▶ What to produce:
Go through the records and report each line in which the word "from" occurs.

START Given information

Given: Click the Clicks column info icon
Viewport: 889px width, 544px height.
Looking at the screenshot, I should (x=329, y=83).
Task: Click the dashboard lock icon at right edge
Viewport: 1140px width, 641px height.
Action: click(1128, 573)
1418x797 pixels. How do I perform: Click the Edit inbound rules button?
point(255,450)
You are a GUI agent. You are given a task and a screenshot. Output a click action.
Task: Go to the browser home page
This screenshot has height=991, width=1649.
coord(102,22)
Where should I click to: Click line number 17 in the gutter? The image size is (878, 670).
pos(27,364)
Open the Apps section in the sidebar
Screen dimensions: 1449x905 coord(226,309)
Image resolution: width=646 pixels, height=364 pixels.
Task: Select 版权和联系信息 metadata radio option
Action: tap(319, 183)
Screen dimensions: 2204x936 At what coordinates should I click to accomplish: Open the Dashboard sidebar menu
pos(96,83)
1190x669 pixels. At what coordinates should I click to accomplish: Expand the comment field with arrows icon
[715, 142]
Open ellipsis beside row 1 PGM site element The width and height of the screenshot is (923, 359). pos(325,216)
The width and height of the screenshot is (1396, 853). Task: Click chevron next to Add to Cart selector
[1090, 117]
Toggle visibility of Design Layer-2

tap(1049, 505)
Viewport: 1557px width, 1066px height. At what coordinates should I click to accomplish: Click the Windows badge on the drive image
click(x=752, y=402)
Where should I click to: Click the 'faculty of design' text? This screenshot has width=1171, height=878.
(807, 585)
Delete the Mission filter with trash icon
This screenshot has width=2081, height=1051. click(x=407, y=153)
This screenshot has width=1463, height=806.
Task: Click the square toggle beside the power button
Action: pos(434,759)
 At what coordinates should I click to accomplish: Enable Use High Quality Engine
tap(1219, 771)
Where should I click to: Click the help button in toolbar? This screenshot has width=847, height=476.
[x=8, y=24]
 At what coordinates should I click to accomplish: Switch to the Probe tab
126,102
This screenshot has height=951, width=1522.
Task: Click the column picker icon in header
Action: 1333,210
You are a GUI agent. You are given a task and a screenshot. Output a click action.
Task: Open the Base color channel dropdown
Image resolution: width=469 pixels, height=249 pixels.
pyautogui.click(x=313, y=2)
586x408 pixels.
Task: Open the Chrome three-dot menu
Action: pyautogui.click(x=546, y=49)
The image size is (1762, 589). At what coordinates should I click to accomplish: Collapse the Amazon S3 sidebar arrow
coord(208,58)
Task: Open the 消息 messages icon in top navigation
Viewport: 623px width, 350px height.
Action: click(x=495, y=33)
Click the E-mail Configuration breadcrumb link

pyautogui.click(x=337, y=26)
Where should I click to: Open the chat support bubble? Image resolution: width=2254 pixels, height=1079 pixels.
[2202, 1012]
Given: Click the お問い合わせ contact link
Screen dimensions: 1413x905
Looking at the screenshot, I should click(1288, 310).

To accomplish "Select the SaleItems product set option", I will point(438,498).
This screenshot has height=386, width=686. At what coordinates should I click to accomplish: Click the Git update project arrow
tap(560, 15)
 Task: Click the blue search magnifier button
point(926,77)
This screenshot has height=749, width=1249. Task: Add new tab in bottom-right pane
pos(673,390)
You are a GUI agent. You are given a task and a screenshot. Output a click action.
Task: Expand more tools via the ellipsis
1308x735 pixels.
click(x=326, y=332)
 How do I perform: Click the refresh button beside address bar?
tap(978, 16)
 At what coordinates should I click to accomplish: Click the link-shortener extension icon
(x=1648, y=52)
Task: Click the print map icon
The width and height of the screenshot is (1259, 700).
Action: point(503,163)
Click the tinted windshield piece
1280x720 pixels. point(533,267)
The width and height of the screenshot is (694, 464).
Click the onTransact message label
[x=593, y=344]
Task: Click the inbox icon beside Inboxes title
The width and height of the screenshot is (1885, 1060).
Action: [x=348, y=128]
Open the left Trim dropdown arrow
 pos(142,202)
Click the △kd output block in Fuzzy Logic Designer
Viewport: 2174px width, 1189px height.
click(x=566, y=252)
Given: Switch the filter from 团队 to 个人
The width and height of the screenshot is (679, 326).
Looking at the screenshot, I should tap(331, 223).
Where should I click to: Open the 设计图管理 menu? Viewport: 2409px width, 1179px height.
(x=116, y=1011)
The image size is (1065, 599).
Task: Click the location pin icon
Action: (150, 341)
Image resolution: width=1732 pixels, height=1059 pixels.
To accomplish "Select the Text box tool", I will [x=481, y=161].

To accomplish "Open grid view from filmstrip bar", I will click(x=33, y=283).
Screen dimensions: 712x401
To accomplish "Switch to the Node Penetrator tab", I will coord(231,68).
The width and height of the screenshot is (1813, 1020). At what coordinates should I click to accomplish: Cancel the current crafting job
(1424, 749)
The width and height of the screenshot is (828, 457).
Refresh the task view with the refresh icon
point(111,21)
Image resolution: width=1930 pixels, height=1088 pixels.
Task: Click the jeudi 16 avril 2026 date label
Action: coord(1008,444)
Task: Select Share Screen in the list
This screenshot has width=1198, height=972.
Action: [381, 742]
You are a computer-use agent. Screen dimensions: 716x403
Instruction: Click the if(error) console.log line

END Given information

▶ Result:
Given: Switch the filter from 团队 to 个人
To accomplish "Open grid view from filmstrip bar", I will click(x=33, y=283).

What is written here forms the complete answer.